■ **TASK GOAL**
Replace "Task" with "Goal" throughout the rows below and keep everything else the same. Leave the pictures out of your answer.

■ **ENTRIES PROVIDED**
_ _ _ _ _
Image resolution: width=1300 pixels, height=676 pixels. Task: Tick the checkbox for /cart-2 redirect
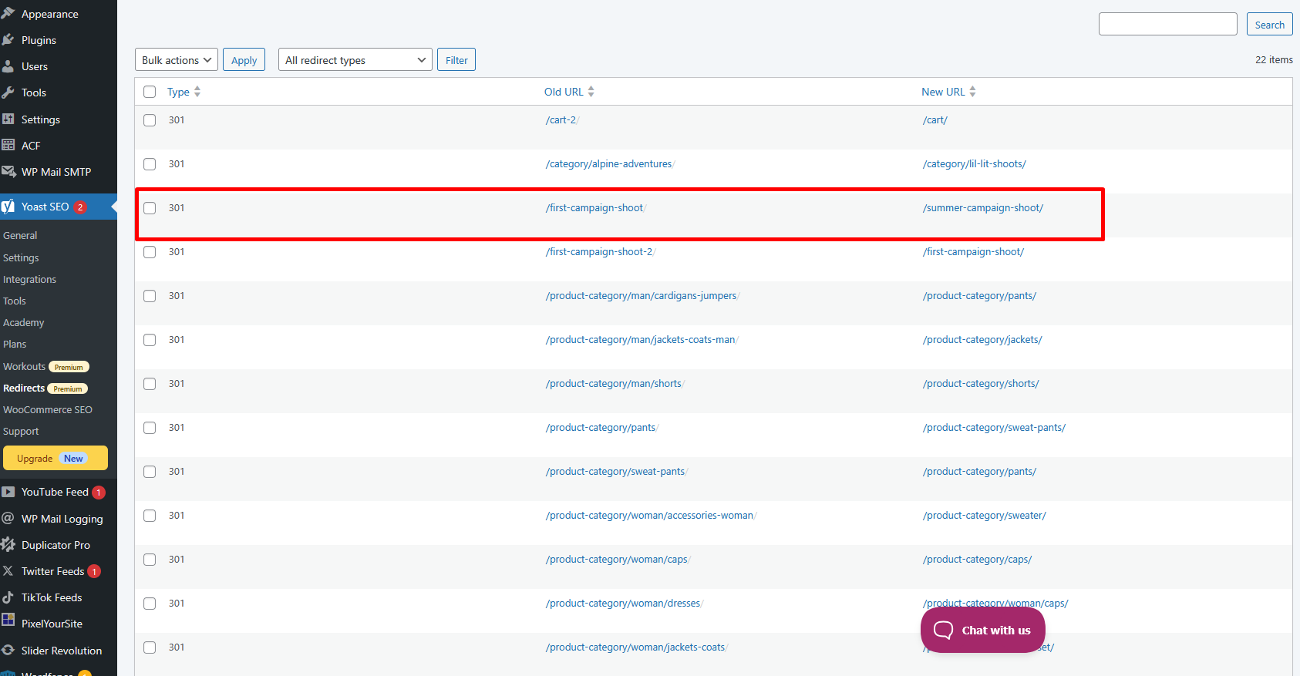[x=150, y=120]
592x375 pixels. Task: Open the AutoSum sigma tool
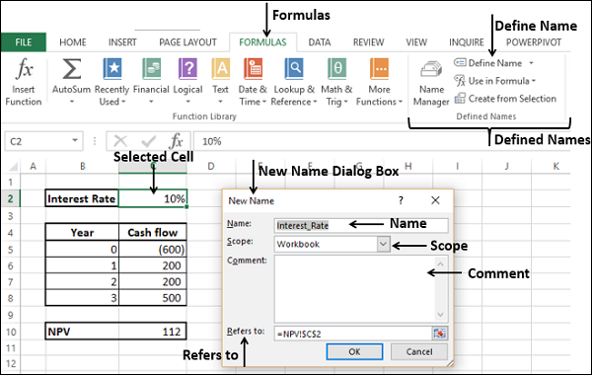pyautogui.click(x=71, y=69)
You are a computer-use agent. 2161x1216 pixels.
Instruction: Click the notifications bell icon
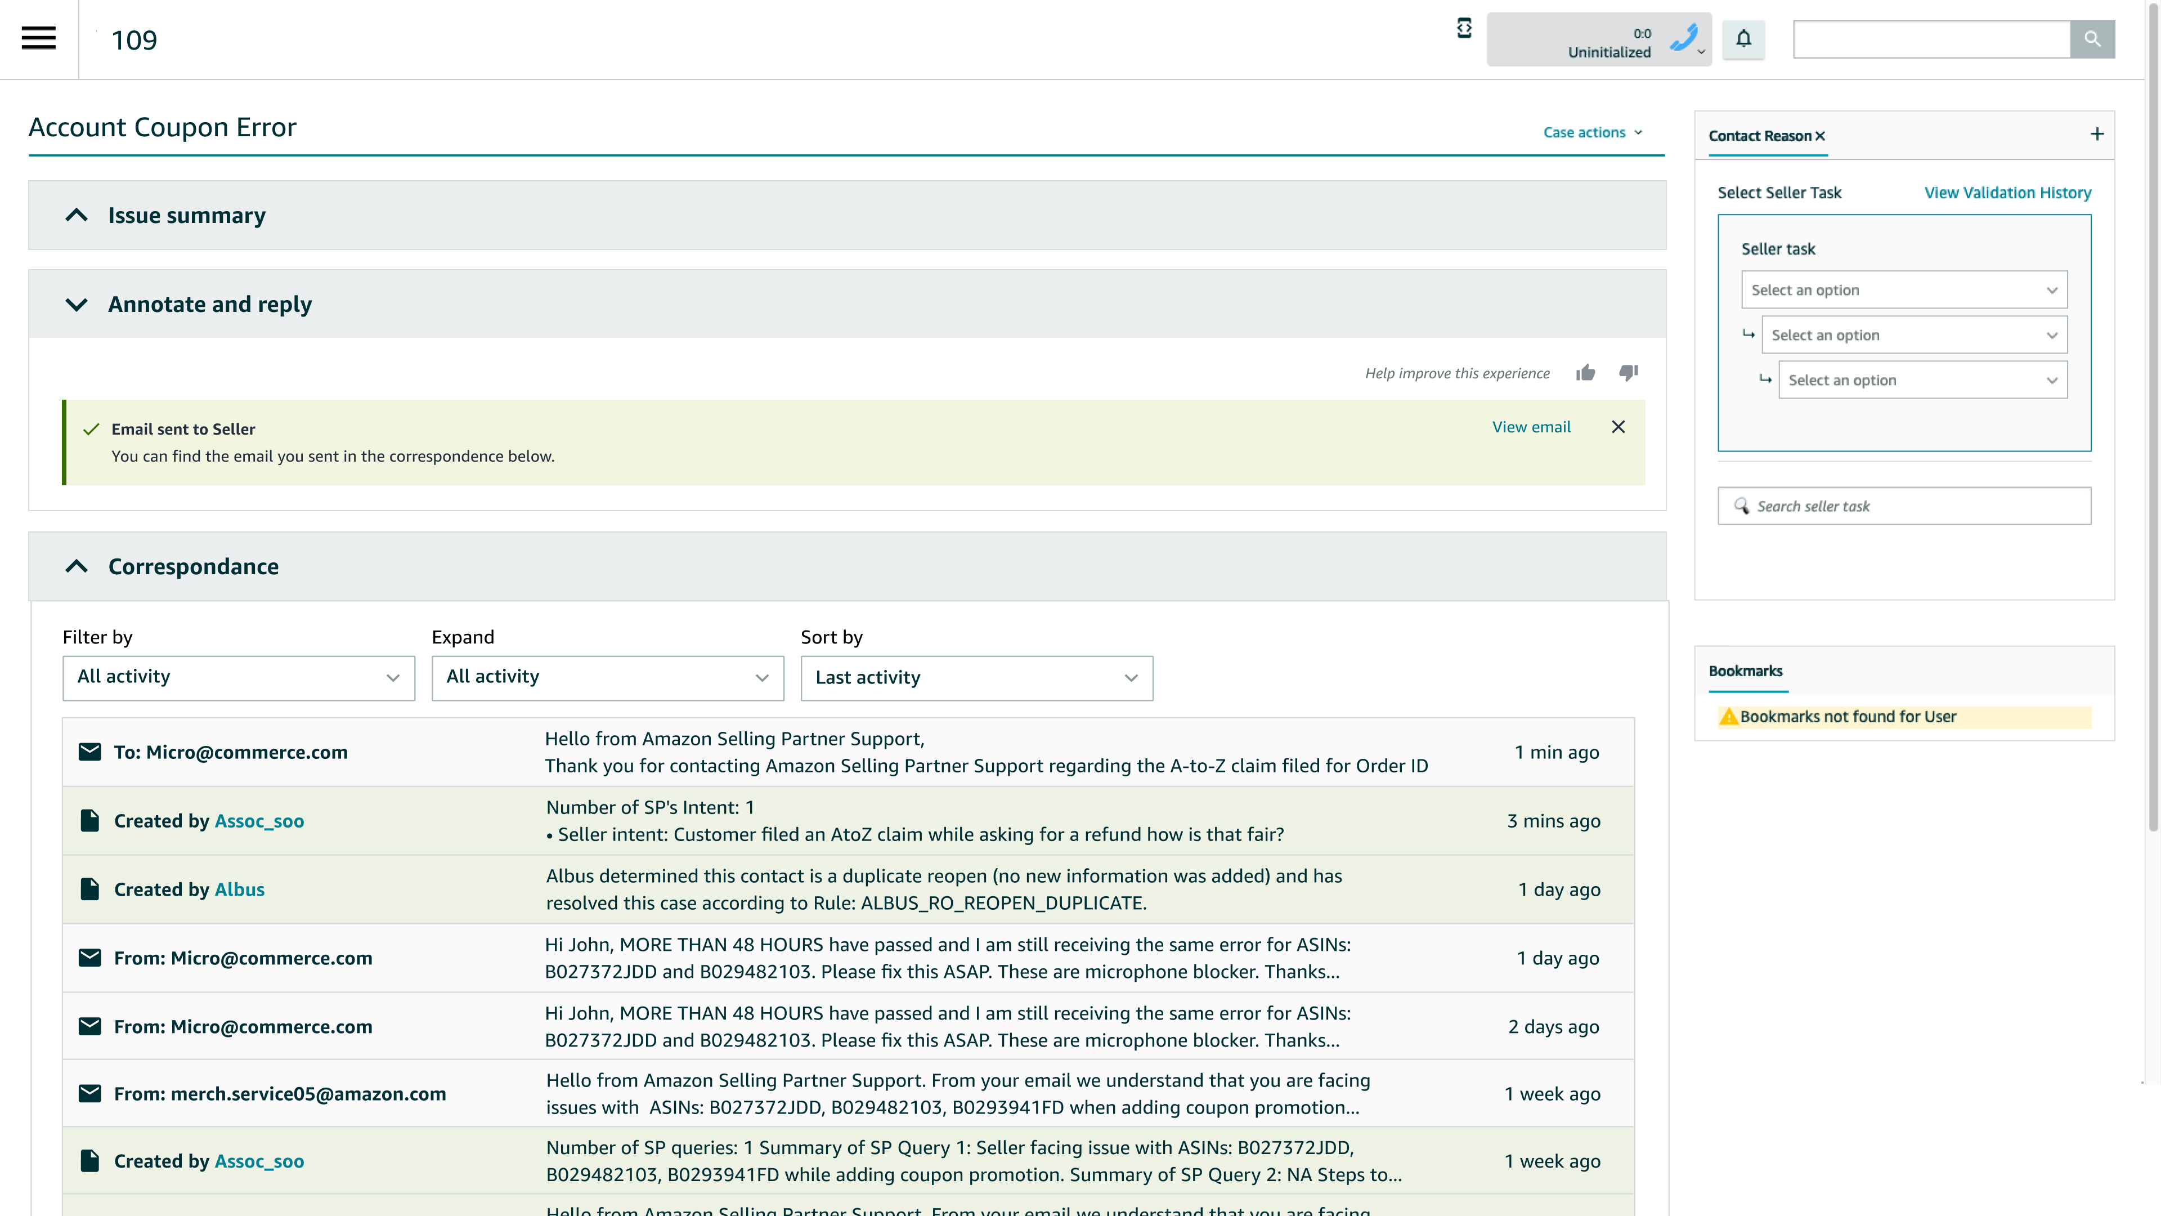[x=1743, y=39]
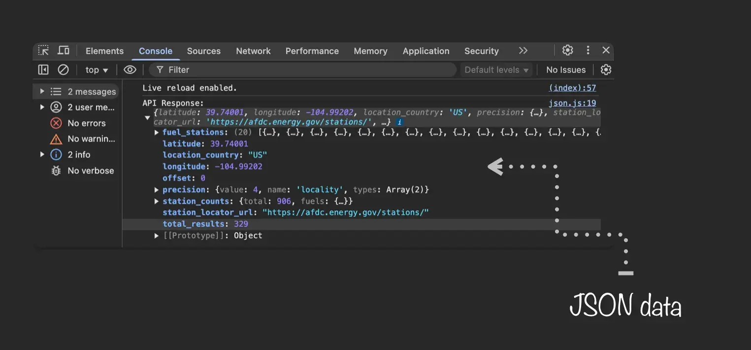Open the Default levels dropdown
Image resolution: width=751 pixels, height=350 pixels.
[496, 70]
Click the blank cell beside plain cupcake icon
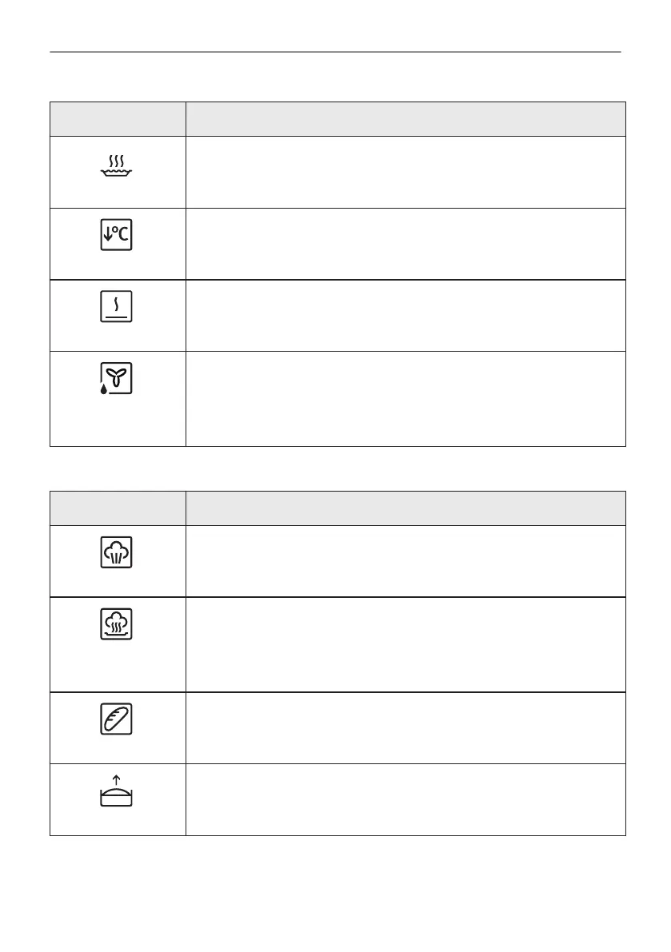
_ _ _ _ _
■ **RESULT**
Image resolution: width=1300 pixels, height=676 pixels. Goal: Tick the checkbox for /cart-2 redirect
[x=150, y=120]
592x375 pixels. Goal: Open the AutoSum sigma tool
pyautogui.click(x=71, y=69)
You are a computer-use agent. 2161x1216 pixels.
Instruction: Click the notifications bell icon
[x=1743, y=39]
Open the Default levels dropdown
Image resolution: width=751 pixels, height=350 pixels.
[496, 70]
Click the blank cell beside plain cupcake icon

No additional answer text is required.